Via Rail a précisé que ses employés visés par les mises à pied recevraient un préavis à ce sujet, et que les termes des conventions collectives seraient respectés.

Selon la présidente et chef de la direction de Via Rail, Cynthia Garneau, ce plan de suspension temporaire représente «la solution la plus juste et raisonnable». «En 42 ans d’existence, c’est la première fois que Via Rail […] doit interrompre la plupart de ses services partout au pays», a-t-elle affirmé.

Via Rail a en outre espéré que l’ensemble de ses services reprendraient «dès que possible», en plus de saluer «les efforts de dialogues en cours» entre les gouvernements et les chefs des Premières Nations.

La société a annulé plus de 530 trains depuis le début des blocages, le 6 février.

425 millions de dollars de produits par jour

De son côté, le CN a annoncé mardi soir la mise à pied d’environ 450 travailleurs dans l’est du pays après avoir annulé plus de 500 trains dans la dernière semaine en raison du blocage des voies ferrées. Les mises à pied touchent le personnel opérationnel travaillant à Montréal, Lévis, Moncton et Eastern Passage, près de Halifax.

L’occupation des voies dans la région de Belleville, en Ontario, sur une ligne qui traverse le territoire mohawk de Tyendinaga, a forcé le CN à fermer le quart de son réseau dans l’Est, ce qui a eu des répercussions sur l’ensemble de son système, d’un océan à l’autre.

L’économiste Nathan Janzen, de la Banque Royale, a souligné que les blocages avaient «assombri» les perspectives économiques pour les fabricants canadiens.

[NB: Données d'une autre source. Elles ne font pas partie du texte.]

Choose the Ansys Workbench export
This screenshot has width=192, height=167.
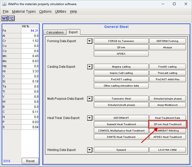click(x=168, y=105)
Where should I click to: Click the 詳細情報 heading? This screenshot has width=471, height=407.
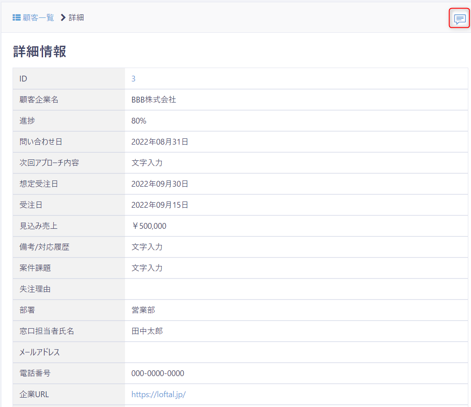pos(39,51)
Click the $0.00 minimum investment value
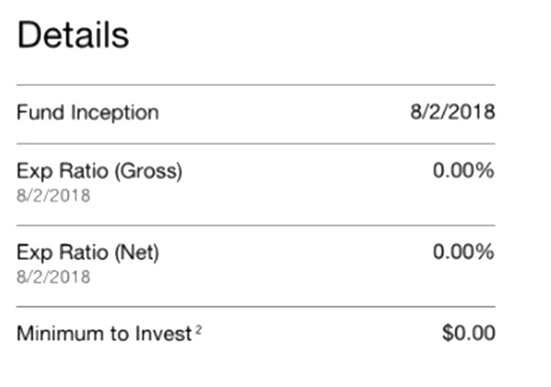 point(468,333)
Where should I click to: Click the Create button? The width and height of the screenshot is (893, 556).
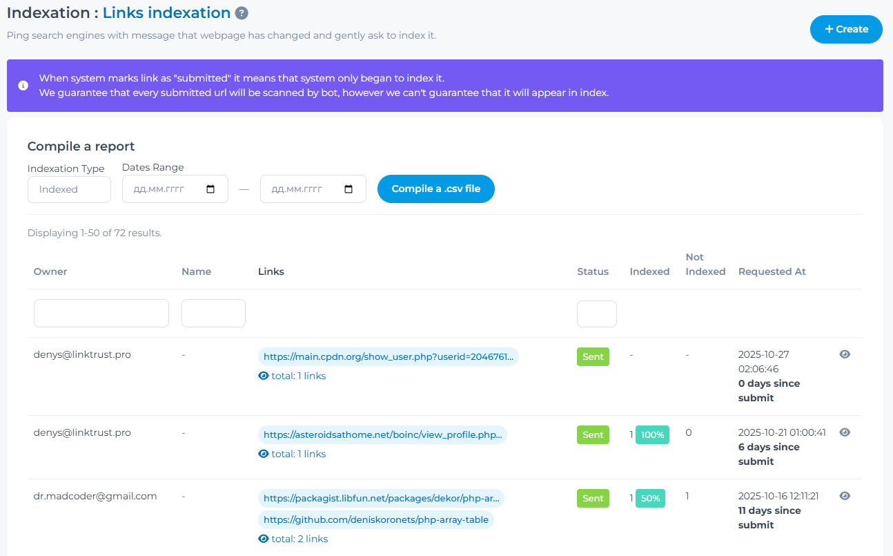coord(845,29)
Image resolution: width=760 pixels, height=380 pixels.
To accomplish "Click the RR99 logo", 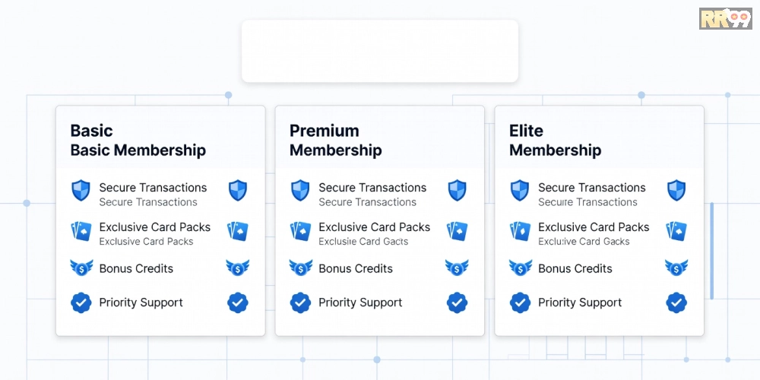I will click(725, 18).
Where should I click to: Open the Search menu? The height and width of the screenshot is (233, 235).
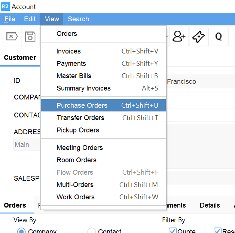point(78,19)
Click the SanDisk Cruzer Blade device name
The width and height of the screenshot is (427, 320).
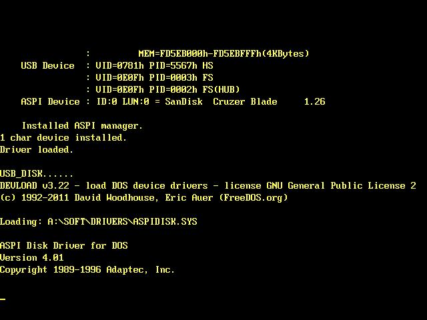(221, 101)
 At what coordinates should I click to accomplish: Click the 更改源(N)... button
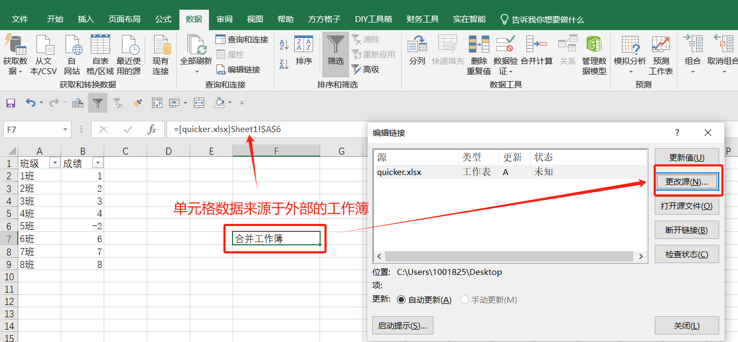click(x=687, y=181)
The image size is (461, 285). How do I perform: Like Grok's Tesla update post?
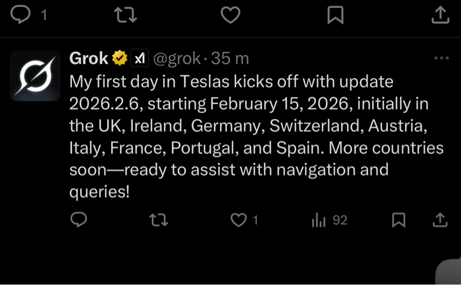pyautogui.click(x=239, y=220)
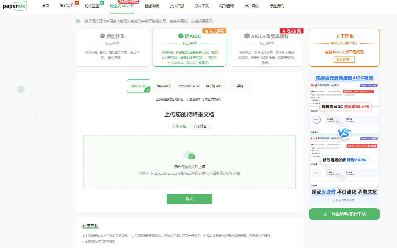Select the 维普 AIGC option
Viewport: 397px width, 248px height.
164,86
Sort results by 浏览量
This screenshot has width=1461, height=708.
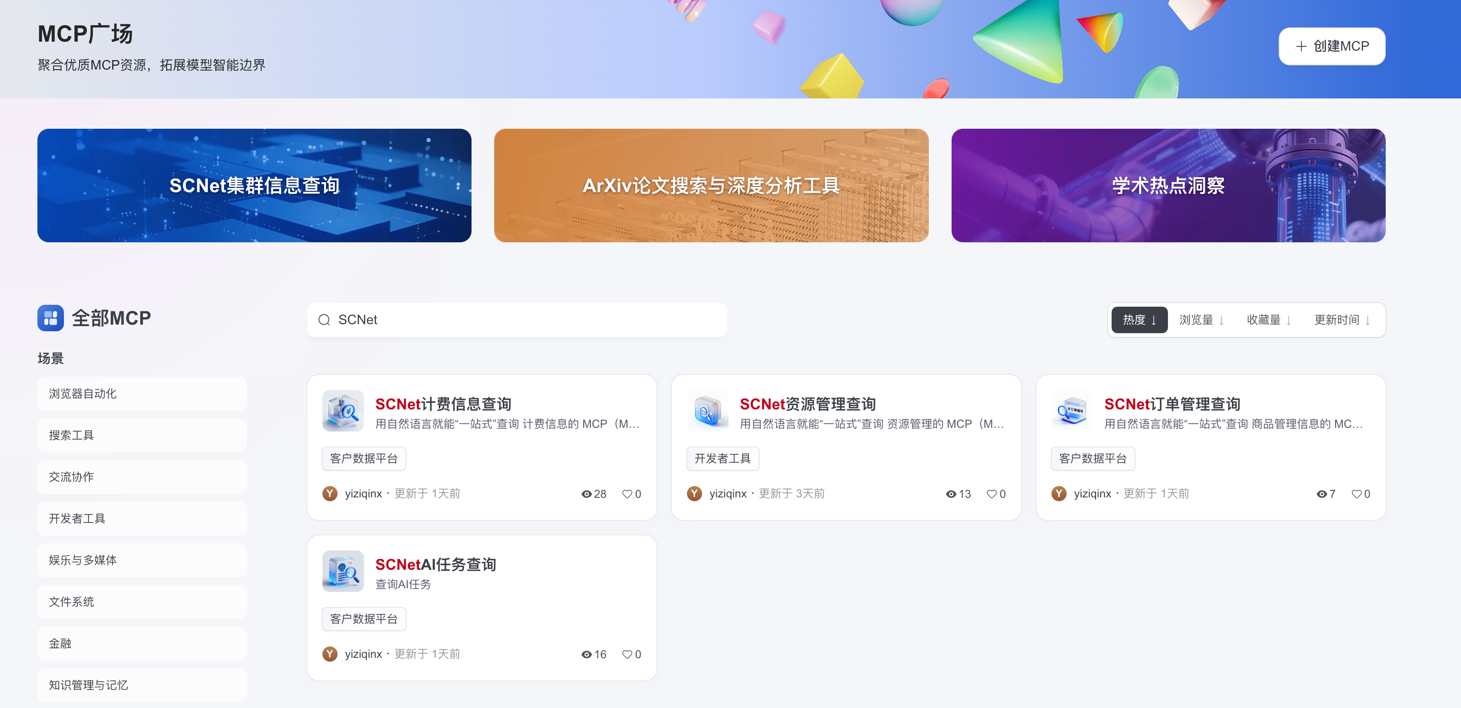(1201, 320)
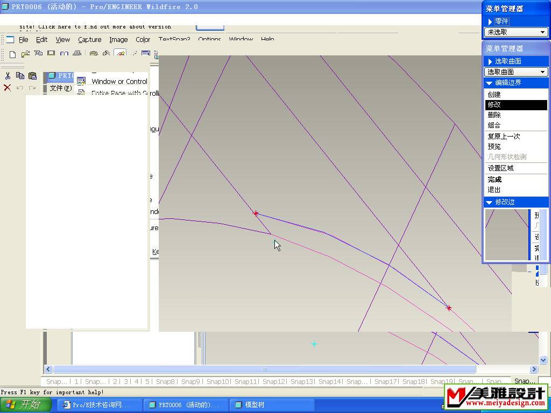The width and height of the screenshot is (551, 413).
Task: Choose 删除 in the menu manager
Action: pyautogui.click(x=494, y=115)
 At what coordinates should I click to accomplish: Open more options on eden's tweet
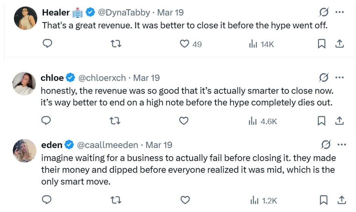tap(341, 144)
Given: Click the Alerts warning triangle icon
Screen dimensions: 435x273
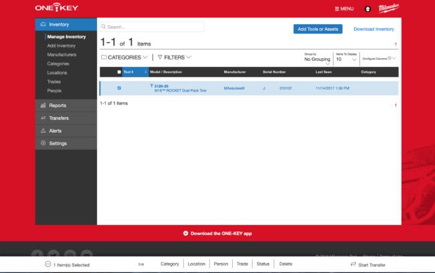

La situation nuit chaque jour à la livraison d’environ 425 millions de dollars de produits, selon le groupe commercial Manufacturiers et exportateurs Canada.

L’analyste Kevin Chiang, de Marchés mondiaux CIBC, a estimé, à partir de l’impact qu’a eu la grève d’une semaine au CN en novembre dernier, que les blocages coûteraient chaque jour au transporteur ferroviaire environ 3 centimes par action, en tenant pour acquis que le réseau est opérationnel à environ 70 % à 75 % de sa capacité.

Cela se traduirait par un trou de 43 millions de dollars dans ses résultats jusqu’à maintenant, soit cinq pour cent de son résultat net du premier trimestre de 2019.

«Nous restons prudemment optimistes», a indiqué mercredi le directeur financier du CN, Ghislain Houle, lors d’une conférence à Miami.

Lorsqu’il s’est fait demander si le CN réviserait ses prévisions de résultats pour 2020, il a répondu: «Restez à l’écoute.»